I am currently aware that the TensorFlow models support 2d arrays for training and testing. I was wondering what procedures I would have to go through in order the be able to train and test the model on all of the independent trials (2d) contained in this 3darray. In addition, I will be adding more trials in the future. So what are the proper procedures to go through in order to constantly be updating my model with the new data/trials to strengthen my LSTM.
Here is the model I was trying to initially replicate for a different purpose other than human activity: https://github.com/guillaume-chevalier/LSTM-Human-Activity-Recognition. Another more feasible model would be this which I would much rather look at for anomaly detection in the time-series data: https://arxiv.org/abs/1607.00148. I want to build a anomaly detection model that given the set of non-anomalous time-series training data, we can detect anomalies in the test data where parts of the data over time is defined as "out of family."
I think for most LSTM's you're going to want to think of your data in this way (as it will be easy to use as input for the networks).
You'll have 3 dimension measurements:
feature_size = the number of different features (torque, velocity, etc.)
number_of_time_steps = the number of time steps collected for a single car
number_of_cars = the number of cars
It will most likely be easiest to read your data in as a set of matrices, where each matrix corresponds to one full sample (all the time steps for a single car).
You can arrange these matrices so that each row is an observation and each column is a different parameter (or the opposite, you may have to transpose the matrices, look at how your network input is formatted).
So each matrix is of size:
number_of_time_steps x feature_size (#rows x #columns). You will have number_of_cars different matrices. Each matrix is a sample.
To convert your array to this format, you can use this block of code (note, you can already access a single sample in your array with A[n], but this makes it so the shape of the accessed elements are what you expect):
import numpy as np
A = [[['car1', 'timefeatures1'],['car1', 'timefeatures2']],
[['car2', 'timefeatures1'],['car2', 'timefeatures2']],
[['car3', 'timefeatures1'],['car3', 'timefeatures2']]
]
easy_format = np.array(A)
Now you can get an individual sample with easy_format[n], where n is the sample you want.

To do »
1 - In the LSTM thread, what does each matrix correspond to?
2 - Please rewrite the stretch of the LSTM thread from "You'll have 3" through "is a sample.", swapping "feature_size" for "num_features".
Rely only on the LSTM thread for your answers.

Interface element records »
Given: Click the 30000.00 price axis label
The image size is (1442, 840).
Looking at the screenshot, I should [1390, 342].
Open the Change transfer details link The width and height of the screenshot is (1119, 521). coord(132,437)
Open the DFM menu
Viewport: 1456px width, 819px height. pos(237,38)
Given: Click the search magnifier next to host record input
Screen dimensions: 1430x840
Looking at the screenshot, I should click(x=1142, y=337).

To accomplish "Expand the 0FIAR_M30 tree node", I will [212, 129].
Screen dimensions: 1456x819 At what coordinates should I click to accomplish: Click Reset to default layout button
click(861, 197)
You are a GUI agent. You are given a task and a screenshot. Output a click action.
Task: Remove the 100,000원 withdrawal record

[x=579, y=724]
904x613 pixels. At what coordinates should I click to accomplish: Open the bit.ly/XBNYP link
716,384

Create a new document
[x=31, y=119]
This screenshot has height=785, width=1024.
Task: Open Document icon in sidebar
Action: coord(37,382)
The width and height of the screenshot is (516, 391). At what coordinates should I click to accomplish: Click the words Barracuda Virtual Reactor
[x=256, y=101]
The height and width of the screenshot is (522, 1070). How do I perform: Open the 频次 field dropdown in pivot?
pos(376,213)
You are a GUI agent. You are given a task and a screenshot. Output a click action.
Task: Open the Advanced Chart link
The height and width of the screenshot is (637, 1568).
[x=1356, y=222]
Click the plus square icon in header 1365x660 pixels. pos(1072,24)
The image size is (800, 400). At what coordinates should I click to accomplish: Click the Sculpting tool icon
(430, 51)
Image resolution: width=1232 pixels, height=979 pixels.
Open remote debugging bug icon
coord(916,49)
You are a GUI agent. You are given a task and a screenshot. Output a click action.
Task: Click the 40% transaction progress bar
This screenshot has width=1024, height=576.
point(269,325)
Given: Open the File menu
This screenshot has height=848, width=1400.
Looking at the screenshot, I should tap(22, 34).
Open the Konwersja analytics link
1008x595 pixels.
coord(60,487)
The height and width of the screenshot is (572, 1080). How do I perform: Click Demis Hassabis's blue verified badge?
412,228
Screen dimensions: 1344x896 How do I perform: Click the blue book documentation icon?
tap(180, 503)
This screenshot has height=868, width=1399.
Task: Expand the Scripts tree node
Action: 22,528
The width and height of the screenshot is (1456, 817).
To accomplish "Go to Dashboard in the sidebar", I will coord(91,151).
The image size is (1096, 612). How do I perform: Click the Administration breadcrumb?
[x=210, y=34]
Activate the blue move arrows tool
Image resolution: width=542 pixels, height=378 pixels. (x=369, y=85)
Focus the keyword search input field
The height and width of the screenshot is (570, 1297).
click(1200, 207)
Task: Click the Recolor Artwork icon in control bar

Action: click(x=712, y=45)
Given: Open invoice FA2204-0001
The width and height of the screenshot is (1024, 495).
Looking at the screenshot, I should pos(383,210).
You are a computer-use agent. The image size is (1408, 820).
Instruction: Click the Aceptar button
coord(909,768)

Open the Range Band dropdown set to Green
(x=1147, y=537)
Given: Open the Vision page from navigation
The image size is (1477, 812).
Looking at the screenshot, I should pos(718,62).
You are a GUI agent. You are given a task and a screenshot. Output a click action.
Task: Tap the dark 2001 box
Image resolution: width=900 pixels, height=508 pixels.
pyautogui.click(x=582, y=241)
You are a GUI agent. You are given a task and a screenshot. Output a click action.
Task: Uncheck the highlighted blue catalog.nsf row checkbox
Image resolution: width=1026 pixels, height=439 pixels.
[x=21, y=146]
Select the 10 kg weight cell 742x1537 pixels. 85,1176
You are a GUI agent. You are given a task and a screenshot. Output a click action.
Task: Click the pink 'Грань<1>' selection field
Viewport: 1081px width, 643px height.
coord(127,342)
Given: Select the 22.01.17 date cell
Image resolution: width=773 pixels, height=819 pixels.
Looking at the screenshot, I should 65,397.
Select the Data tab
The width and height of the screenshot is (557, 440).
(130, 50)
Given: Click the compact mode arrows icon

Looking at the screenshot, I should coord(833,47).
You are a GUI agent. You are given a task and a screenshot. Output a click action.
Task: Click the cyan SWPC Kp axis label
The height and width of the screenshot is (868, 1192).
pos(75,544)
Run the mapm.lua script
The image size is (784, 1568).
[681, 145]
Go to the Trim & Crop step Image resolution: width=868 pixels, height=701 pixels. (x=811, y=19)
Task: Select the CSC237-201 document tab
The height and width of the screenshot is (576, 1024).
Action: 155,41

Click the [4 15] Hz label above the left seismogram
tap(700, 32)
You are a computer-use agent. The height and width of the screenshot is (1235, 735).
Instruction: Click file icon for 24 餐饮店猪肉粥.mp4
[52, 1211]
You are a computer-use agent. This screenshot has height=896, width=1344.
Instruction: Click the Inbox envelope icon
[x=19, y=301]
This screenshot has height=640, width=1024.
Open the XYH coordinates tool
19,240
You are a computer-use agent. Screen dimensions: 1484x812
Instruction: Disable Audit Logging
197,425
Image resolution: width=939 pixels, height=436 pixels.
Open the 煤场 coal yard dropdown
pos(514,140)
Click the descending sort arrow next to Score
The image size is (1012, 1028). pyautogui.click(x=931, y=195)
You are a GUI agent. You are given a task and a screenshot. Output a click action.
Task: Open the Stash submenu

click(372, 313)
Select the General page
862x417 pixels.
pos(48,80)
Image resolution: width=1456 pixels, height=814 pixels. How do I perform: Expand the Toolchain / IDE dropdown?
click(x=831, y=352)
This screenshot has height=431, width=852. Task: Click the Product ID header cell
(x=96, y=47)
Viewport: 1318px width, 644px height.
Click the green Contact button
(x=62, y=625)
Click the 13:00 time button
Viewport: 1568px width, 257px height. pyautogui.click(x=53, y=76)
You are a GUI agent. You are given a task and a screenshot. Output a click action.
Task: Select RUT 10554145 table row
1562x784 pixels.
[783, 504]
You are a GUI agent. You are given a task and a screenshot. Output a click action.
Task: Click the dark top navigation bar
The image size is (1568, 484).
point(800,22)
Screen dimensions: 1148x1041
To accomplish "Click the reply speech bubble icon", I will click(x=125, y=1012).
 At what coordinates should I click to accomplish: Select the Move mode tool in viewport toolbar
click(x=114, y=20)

Answers to the tasks »
1 - Each matrix corresponds to one full sample: all the time steps for a single car.

2 -
You'll have 3 dimension measurements:
num_features = the number of different features (torque, velocity, etc.)
number_of_time_steps = the number of time steps collected for a single car
number_of_cars = the number of cars
It will most likely be easiest to read your data in as a set of matrices, where each matrix corresponds to one full sample (all the time steps for a single car).
You can arrange these matrices so that each row is an observation and each column is a different parameter (or the opposite, you may have to transpose the matrices, look at how your network input is formatted).
So each matrix is of size:
number_of_time_steps x num_features (#rows x #columns). You will have number_of_cars different matrices. Each matrix is a sample.